To confirm what the above may imply: this is not an academic analysis of the phenomenon of Japanese television, nor does it claim to be. It is simply ‘a book about watching TV’ (p. xi). Taken on this basis, it provides an interesting and accurate description of world of Japanese television, written in a never less than entertaining and engaging style. As might be expected from a long-term columnist, Penn has an eye for the pithy, well-turned phrase, which sometimes serves to disguise the soundness of the observations she makes. In particular, her description of Japanese television news as haiku ‘in the present tense, totally fixed on the moment, like the local news which concentrates just on the incident in question, seldom seeking background data or investigative reporting to put things in context’ (p. 98) is particularly memorable.

This is not to say that the book is without its weaknesses. As so much of it is composed of previous Daily Yomiuri columns, aimed at an audience of Japan-dwelling expatriates, a considerable background knowledge of Japan and Japanese life is assumed, and so the book cannot be recommended as entirely suitable for students seeking an introduction to the world of Japanese television. Moreover, the short nature of the individual columns occasionally gives the book an episodic and unstructured feel. The book is also self-published, and this shows in the inclusion of extraneous material (some of the columns in chapter 10 have little to do with Japanese television) which an editor might have encouraged her to omit. Penn states in her introduction that ‘about once every two years since the mid-1990s, I have suggested to one publisher or another that I write that TV book’ (p. x) and this reviewer was certainly left wishing that she had actually written a new book, rather than spending so much time regurgitating old material. One further criticism concerns the lack of Japanese in the text: anyone wanting to read about Japanese television would presumably have at least a passing familiarity with the Japanese language, both written and spoken, and the book would be much more useful as a reference and information source if Penn had included the Japanese script versions of people’s names and programmes’ titles.

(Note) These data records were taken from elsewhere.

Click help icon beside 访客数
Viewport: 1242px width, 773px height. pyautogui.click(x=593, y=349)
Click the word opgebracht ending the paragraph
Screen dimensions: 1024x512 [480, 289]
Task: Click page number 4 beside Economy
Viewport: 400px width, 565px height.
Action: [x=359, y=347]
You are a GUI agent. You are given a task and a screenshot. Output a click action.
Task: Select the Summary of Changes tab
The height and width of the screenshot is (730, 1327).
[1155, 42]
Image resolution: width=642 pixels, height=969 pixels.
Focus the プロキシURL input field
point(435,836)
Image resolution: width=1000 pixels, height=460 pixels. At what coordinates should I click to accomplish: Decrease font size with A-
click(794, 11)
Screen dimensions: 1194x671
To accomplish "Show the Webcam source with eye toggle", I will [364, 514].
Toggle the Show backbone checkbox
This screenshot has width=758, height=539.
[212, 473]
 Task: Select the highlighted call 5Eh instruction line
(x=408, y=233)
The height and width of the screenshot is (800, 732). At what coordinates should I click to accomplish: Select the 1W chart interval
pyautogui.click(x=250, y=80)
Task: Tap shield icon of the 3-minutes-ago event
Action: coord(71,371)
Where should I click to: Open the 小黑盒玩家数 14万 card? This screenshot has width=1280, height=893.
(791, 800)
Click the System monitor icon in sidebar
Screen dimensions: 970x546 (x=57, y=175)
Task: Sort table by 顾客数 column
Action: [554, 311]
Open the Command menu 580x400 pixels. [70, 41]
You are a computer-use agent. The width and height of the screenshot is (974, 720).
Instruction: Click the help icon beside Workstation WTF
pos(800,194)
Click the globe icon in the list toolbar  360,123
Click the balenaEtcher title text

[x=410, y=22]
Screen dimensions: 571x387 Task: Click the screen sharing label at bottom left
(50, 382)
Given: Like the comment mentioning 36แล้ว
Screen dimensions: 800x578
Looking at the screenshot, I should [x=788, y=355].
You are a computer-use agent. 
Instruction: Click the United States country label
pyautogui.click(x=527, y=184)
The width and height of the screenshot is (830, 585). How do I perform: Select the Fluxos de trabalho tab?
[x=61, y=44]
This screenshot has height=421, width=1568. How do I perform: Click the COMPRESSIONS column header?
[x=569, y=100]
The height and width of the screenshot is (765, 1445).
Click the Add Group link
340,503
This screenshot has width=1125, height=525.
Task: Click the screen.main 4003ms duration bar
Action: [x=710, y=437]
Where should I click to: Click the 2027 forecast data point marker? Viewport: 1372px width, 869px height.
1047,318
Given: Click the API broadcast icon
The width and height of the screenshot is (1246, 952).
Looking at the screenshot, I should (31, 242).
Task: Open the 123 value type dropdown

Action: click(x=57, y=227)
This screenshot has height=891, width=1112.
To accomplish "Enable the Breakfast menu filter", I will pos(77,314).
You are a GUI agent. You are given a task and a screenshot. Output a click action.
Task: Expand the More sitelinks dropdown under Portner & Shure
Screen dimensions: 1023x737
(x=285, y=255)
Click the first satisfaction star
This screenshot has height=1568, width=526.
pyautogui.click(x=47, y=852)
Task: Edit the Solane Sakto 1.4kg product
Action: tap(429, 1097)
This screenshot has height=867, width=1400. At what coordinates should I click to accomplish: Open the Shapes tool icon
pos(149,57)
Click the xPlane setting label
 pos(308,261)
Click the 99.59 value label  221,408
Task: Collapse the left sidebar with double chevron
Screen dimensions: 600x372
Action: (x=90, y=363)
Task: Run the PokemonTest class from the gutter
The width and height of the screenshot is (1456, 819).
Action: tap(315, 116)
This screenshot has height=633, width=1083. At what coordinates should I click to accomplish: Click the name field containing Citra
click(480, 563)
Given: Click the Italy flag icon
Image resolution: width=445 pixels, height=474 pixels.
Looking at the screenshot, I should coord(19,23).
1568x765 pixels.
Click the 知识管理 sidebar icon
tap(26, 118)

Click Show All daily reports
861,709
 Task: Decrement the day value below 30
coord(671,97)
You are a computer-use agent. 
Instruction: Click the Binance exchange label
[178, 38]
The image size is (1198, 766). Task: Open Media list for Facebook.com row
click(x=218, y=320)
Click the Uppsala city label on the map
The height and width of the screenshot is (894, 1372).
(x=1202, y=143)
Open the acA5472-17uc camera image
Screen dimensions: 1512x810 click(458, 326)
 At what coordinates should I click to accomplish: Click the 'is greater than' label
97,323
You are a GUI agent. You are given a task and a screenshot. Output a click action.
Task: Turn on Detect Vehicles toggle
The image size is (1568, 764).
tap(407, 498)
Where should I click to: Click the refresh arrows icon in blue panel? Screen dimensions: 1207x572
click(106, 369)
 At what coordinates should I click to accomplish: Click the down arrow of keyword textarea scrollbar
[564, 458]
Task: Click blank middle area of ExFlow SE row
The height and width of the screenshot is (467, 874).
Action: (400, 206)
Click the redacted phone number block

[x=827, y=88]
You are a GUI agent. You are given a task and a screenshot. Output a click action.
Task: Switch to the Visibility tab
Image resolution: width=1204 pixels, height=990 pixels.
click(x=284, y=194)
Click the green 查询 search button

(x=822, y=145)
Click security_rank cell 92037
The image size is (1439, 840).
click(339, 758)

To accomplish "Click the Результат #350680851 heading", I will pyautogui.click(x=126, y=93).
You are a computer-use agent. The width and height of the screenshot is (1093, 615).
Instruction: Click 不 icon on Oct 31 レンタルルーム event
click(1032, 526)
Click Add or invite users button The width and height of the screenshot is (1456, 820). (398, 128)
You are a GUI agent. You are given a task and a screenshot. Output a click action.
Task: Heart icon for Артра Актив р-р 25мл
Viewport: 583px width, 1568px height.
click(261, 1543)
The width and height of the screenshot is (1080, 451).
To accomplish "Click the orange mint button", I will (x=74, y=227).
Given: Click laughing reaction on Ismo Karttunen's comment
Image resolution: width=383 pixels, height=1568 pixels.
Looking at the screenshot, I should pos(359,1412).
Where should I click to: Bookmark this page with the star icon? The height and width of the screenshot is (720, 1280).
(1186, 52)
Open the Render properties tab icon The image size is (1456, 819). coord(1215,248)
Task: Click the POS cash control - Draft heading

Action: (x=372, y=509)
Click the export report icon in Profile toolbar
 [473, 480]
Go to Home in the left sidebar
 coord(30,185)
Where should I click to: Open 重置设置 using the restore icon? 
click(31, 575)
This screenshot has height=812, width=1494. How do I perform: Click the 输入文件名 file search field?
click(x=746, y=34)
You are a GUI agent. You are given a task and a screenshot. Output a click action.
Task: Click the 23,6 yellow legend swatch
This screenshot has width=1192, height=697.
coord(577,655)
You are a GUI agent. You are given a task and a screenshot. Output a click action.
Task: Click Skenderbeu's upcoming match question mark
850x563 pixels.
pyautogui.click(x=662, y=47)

In conclusion then, in the absence of anything else, The Couch Potato’s Guide to Japan provides an entertaining and accurate depiction of the world of Japanese television, and is certainly worth reading by anyone interested in the subject, but we are still waiting for a true guide to the medium.

About the Author

T.E. McAuley is a lecturer in the School of East Asian Studies at the University of Sheffield, where he teaches Japanese-English translation and runs the Japan 2001 Waka website and mailing list. His research interests focus on pre-modern Japanese linguistics/literature, and his most recent work 'Switch-reference and semantic discontinuity in late old Japanese' was published in 2002 by the Journal of Japanese Linguistics.